_TASK DIRECTIONS_
Find every line below with the word "target" in it, and copy each one.

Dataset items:
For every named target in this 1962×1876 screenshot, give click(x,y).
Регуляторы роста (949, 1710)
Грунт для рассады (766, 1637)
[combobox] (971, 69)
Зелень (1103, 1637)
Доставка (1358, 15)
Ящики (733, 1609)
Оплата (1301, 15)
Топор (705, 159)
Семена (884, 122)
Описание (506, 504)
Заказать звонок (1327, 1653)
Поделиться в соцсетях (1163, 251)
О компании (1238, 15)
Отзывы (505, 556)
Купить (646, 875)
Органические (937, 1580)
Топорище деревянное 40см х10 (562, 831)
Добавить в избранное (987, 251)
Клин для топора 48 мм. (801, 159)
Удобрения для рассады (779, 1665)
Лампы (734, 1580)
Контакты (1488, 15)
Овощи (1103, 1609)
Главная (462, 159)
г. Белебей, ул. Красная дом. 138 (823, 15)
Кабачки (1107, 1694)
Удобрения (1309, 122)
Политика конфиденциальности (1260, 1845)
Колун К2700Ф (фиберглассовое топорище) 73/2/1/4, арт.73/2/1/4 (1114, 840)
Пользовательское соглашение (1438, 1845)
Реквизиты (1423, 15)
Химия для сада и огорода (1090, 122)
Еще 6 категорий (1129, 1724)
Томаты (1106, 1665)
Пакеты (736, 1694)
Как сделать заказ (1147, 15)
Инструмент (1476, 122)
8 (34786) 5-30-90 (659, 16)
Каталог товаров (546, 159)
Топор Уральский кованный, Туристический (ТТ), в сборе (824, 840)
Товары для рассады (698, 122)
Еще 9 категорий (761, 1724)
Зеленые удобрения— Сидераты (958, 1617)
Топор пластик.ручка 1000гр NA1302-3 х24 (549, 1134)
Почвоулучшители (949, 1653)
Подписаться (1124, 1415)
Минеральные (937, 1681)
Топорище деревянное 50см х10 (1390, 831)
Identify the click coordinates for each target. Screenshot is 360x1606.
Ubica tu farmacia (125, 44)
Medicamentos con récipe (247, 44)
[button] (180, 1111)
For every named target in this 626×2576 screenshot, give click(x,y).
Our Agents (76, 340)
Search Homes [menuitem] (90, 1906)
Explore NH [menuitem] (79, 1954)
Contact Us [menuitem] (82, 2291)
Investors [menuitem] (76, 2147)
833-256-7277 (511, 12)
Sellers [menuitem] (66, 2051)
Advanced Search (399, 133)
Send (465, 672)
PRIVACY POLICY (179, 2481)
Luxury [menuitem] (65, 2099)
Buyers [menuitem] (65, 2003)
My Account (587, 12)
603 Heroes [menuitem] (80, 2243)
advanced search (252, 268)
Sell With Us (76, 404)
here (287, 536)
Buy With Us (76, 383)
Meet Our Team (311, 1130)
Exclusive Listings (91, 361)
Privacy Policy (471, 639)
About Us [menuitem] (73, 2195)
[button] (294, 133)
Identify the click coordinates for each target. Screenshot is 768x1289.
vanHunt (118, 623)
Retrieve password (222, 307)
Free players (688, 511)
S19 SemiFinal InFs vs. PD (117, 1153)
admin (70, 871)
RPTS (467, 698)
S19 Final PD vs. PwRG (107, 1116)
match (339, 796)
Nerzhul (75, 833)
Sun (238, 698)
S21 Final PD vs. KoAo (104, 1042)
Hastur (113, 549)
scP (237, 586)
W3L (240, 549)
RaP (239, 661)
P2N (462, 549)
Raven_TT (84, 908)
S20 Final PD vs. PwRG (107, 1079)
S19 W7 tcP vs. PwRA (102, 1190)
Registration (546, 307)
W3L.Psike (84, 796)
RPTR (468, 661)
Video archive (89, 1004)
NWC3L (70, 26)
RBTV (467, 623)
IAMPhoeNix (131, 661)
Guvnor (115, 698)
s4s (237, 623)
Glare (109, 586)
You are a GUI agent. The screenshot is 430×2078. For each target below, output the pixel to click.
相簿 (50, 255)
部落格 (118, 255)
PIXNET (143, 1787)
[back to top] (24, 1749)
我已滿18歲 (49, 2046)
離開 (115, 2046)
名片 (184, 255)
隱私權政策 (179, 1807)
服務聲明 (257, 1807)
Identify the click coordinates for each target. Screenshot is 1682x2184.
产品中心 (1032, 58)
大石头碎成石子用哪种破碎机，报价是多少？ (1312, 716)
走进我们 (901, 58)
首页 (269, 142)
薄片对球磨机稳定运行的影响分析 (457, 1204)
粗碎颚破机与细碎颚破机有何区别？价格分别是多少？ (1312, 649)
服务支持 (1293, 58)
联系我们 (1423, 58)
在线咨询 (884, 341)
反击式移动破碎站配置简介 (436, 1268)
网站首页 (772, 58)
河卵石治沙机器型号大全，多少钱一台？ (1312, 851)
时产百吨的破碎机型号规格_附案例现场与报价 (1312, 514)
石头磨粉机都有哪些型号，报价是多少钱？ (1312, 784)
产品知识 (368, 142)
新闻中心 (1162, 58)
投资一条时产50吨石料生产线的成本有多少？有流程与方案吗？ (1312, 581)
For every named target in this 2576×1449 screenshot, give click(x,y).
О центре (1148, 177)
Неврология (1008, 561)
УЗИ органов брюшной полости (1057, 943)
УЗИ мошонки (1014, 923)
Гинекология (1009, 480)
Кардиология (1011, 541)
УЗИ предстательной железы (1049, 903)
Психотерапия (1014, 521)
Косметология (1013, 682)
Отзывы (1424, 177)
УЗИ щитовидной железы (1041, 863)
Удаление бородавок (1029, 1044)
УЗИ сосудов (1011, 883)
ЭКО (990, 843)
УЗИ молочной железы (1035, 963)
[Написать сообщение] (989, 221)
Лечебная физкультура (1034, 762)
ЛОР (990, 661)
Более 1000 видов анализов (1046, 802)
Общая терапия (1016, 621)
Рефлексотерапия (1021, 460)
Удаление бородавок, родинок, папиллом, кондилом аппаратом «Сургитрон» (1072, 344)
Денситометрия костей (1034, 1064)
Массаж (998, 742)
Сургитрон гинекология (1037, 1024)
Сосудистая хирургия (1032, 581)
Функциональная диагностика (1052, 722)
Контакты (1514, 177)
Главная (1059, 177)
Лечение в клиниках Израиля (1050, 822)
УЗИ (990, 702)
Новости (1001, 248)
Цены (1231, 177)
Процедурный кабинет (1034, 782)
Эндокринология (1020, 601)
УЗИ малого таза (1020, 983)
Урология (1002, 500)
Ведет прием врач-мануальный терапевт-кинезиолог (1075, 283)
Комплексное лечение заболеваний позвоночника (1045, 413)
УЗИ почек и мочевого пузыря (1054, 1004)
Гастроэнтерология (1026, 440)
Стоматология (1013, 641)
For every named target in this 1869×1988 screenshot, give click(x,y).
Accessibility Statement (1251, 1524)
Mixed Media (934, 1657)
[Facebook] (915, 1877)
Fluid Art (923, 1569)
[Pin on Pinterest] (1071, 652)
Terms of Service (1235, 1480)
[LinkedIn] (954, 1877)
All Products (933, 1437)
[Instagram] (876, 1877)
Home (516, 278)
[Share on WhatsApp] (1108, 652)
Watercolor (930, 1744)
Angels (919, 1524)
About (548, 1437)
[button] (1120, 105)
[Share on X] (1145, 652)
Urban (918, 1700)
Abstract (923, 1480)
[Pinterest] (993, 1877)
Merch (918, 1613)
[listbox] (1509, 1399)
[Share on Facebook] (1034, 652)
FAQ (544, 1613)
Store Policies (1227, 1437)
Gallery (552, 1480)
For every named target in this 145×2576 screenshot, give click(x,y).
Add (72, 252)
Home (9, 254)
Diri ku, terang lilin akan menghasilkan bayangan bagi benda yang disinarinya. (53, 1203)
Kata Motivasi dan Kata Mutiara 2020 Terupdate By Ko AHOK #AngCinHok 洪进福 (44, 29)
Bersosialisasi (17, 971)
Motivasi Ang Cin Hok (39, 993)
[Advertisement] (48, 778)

_PROBLEM SOLUTION_
For every named target in this 1962×1876 screenshot, give click(x,y).
Identify the click coordinates for each target. Screenshot is 360x1606.
For every named target in this 626×2576 screenshot, give click(x,y).
Identify the click coordinates for each target. Screenshot is 768x1289.
You are a GUI agent. The screenshot is 430×2078. For each target below, output the pixel to click.
Identify the click coordinates for each target. Screenshot is 1682x2184.
For every named target in this 2576×1449 screenshot, give click(x,y).
For every named target in this 1869×1988 screenshot, give click(x,y).
For every named target in this 145×2576 screenshot, give click(x,y).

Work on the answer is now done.